START Task input

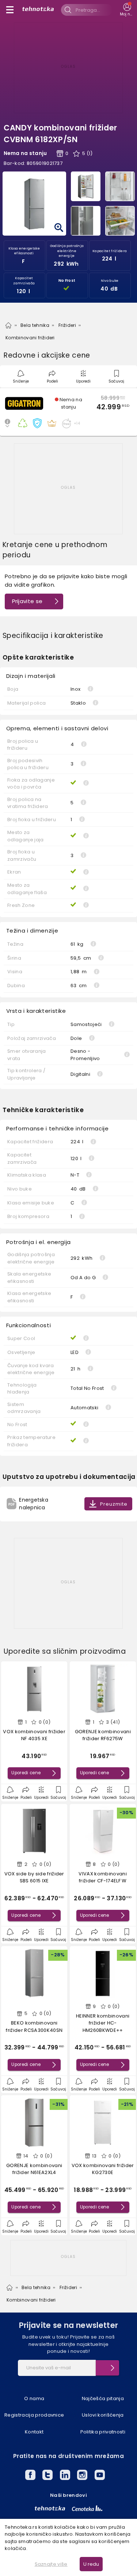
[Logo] (38, 10)
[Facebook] (30, 2476)
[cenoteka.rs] (87, 2508)
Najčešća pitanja (103, 2398)
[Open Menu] (10, 10)
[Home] (8, 325)
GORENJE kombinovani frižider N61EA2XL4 (34, 2169)
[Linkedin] (65, 2476)
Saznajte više (51, 2564)
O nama (34, 2398)
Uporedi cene (26, 1773)
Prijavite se (27, 601)
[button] (68, 412)
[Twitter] (47, 2476)
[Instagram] (82, 2476)
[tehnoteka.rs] (50, 2508)
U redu (91, 2564)
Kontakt (34, 2431)
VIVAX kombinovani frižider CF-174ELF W (103, 1877)
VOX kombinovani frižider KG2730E (103, 2169)
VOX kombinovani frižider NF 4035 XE (34, 1735)
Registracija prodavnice (34, 2414)
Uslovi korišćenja (103, 2414)
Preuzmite (114, 1504)
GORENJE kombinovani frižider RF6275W (103, 1735)
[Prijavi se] (107, 2368)
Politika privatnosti (103, 2431)
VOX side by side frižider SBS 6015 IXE (34, 1877)
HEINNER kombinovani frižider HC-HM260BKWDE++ (102, 2023)
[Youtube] (100, 2476)
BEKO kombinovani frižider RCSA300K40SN (34, 2026)
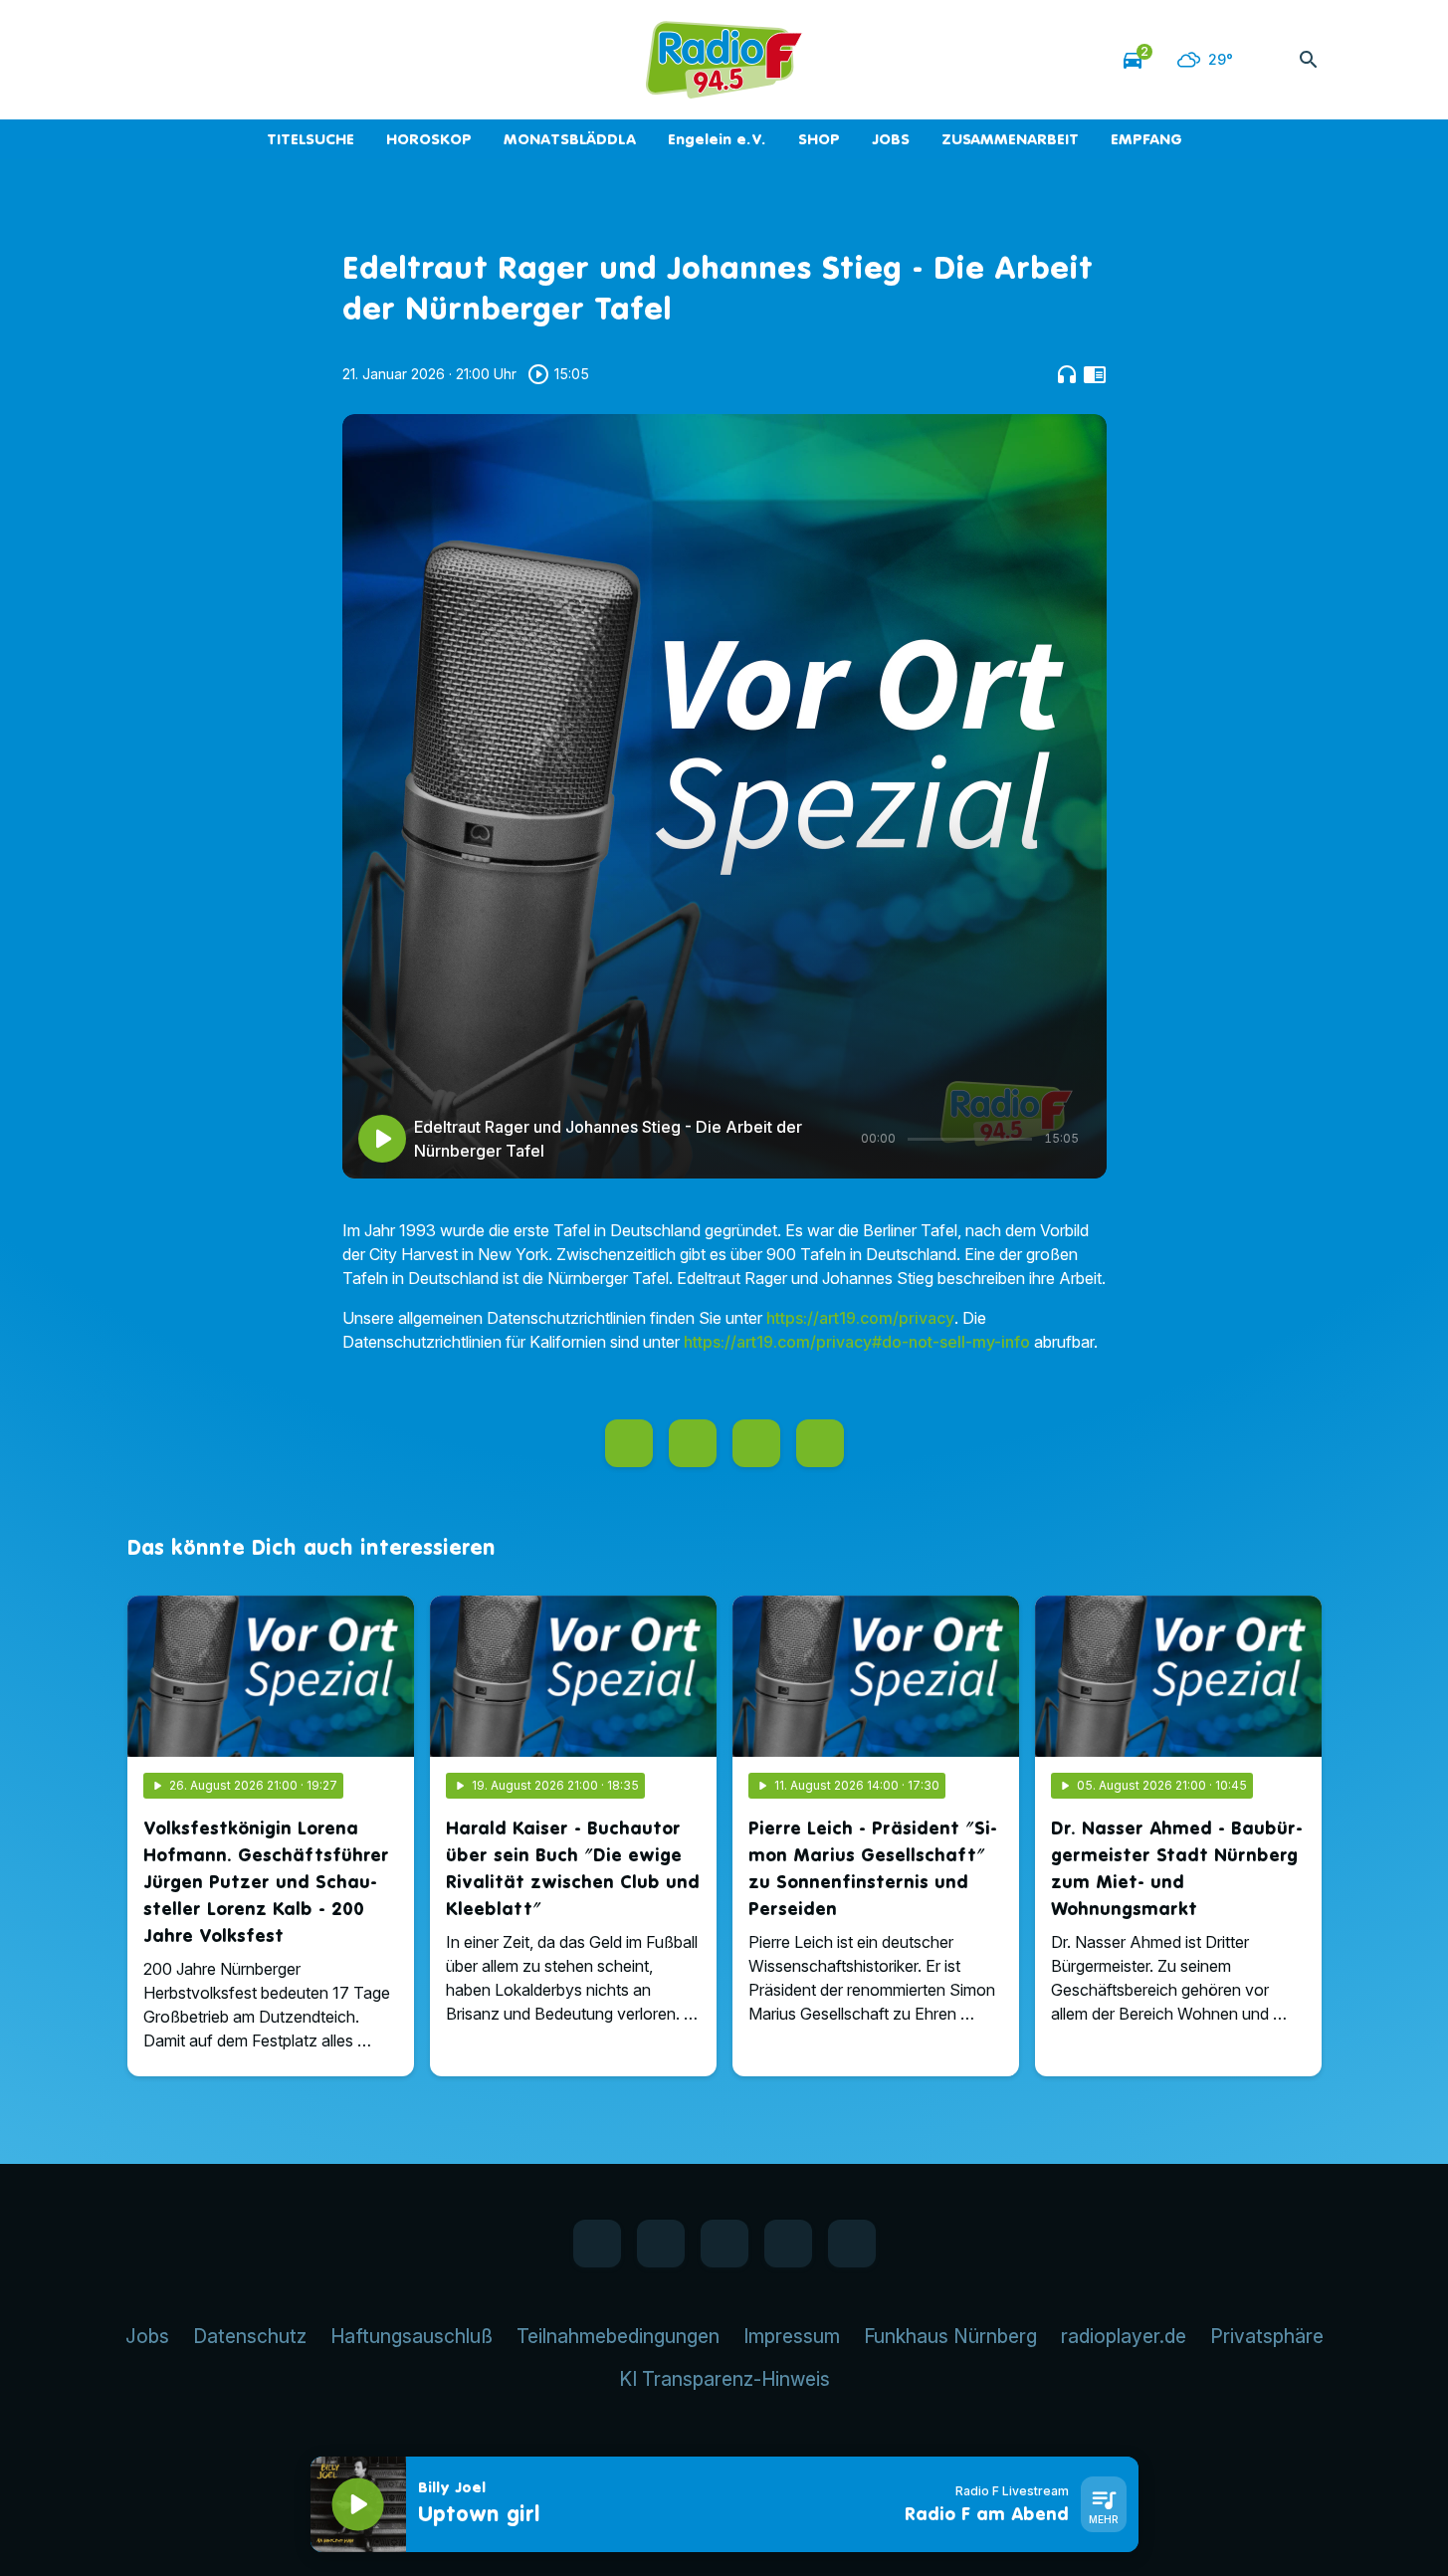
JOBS (891, 138)
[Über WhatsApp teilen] (756, 1443)
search (1309, 60)
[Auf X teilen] (693, 1443)
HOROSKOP (429, 138)
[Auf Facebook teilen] (629, 1443)
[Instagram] (227, 60)
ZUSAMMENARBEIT (1010, 138)
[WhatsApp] (187, 60)
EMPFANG (1146, 138)
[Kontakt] (306, 60)
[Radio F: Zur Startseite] (724, 60)
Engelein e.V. (717, 138)
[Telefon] (267, 60)
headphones (1067, 374)
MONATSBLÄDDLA (570, 138)
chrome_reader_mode (1095, 374)
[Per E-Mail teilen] (820, 1443)
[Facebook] (147, 60)
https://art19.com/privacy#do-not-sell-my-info (857, 1342)
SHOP (819, 138)
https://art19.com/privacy (860, 1318)
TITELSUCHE (310, 138)
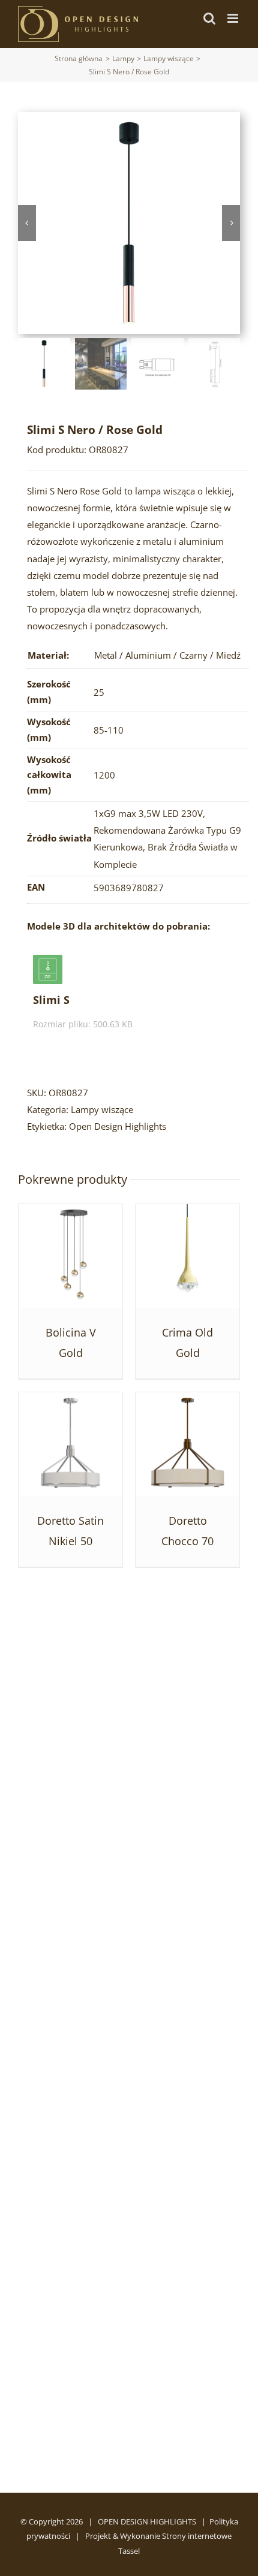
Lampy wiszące (102, 1109)
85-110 (109, 730)
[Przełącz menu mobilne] (233, 18)
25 (99, 692)
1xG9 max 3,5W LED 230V (148, 813)
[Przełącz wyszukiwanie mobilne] (209, 18)
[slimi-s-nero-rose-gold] (129, 223)
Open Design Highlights (117, 1126)
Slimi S (51, 1000)
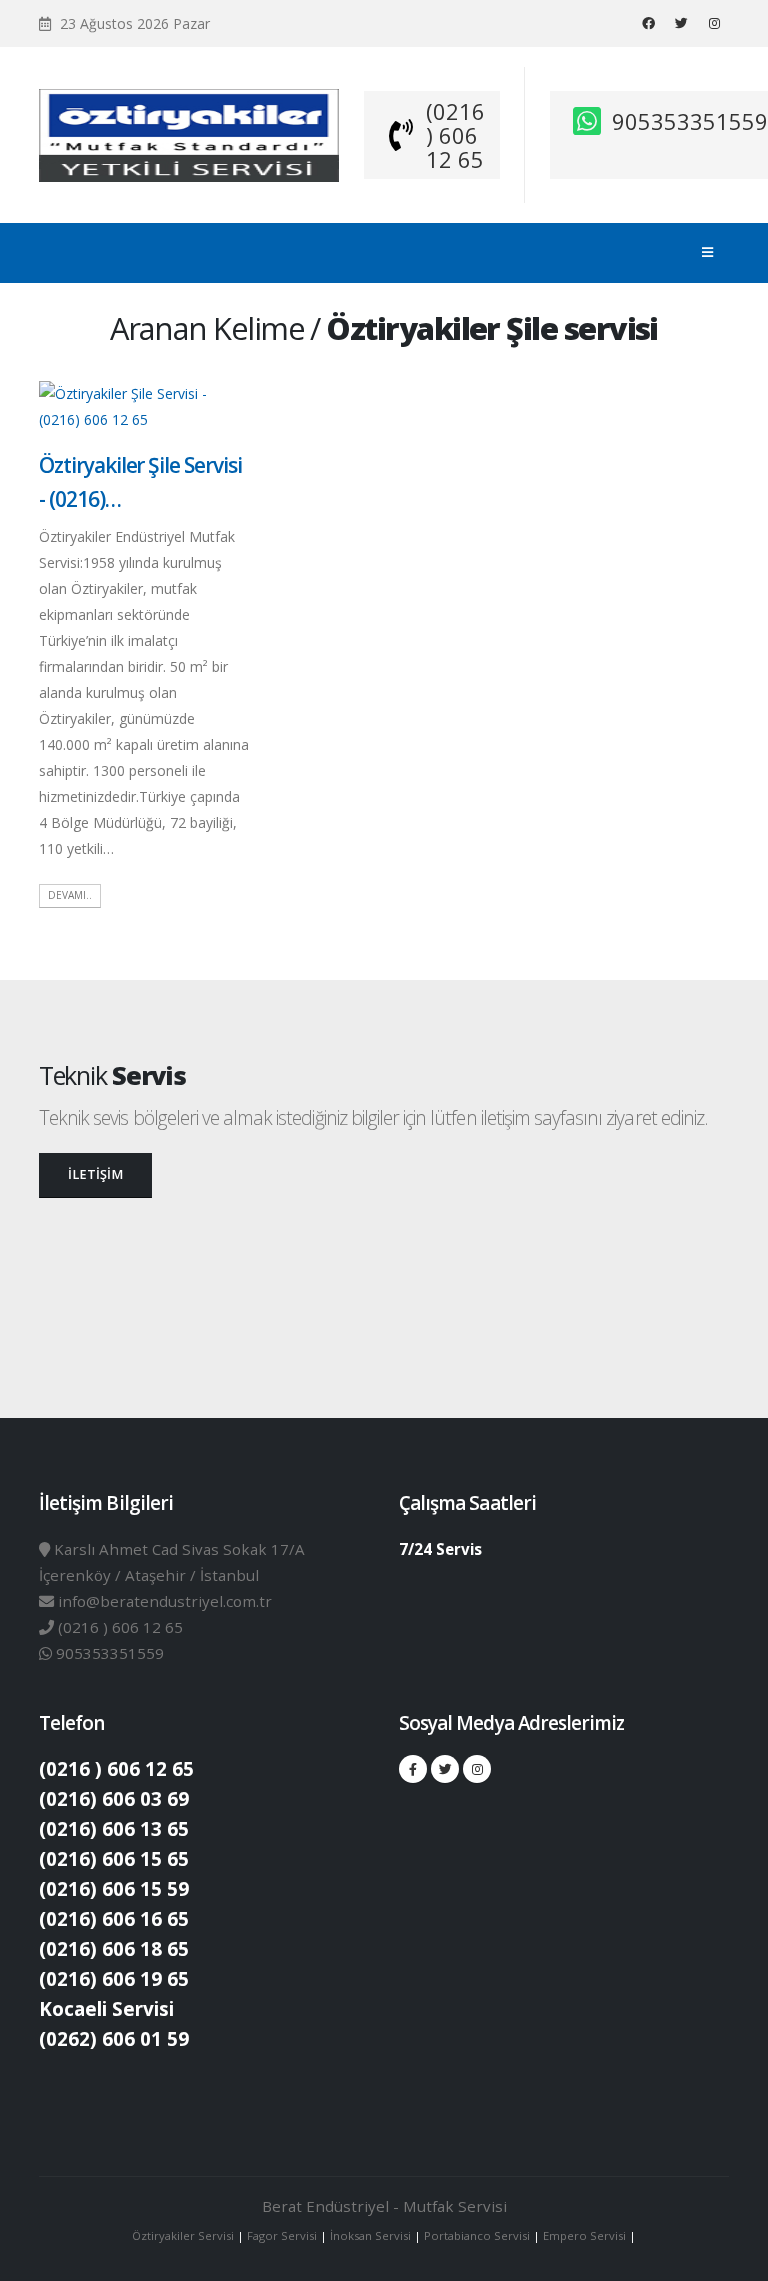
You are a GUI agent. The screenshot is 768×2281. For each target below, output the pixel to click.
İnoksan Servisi (370, 2235)
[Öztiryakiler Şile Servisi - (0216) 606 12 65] (144, 405)
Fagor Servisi (283, 2235)
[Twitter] (681, 23)
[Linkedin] (714, 23)
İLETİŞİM (95, 1174)
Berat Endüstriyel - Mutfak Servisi (384, 2206)
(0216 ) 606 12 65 (455, 135)
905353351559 (690, 121)
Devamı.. (70, 895)
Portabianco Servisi (477, 2235)
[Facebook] (648, 23)
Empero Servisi (584, 2235)
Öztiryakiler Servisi (184, 2235)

END Task input

■ **What the task asks**
Although pictures appear among the records above, none are to be output; print exactly the lines from the line containing "JOBS (891, 138)" through the line containing "Lampy wiszące (102, 1109)".

■ **Solution**
JOBS (891, 138)
[Über WhatsApp teilen] (756, 1443)
search (1309, 60)
[Auf X teilen] (693, 1443)
HOROSKOP (429, 138)
[Auf Facebook teilen] (629, 1443)
[Instagram] (227, 60)
ZUSAMMENARBEIT (1010, 138)
[WhatsApp] (187, 60)
EMPFANG (1146, 138)
[Kontakt] (306, 60)
[Radio F: Zur Startseite] (724, 60)
Engelein e.V. (717, 138)
[Telefon] (267, 60)
headphones (1067, 374)
MONATSBLÄDDLA (570, 138)
chrome_reader_mode (1095, 374)
[Per E-Mail teilen] (820, 1443)
[Facebook] (147, 60)
https://art19.com/privacy#do-not-sell-my-info (857, 1342)
SHOP (819, 138)
https://art19.com/privacy (860, 1318)
TITELSUCHE (310, 138)
Lampy wiszące (102, 1109)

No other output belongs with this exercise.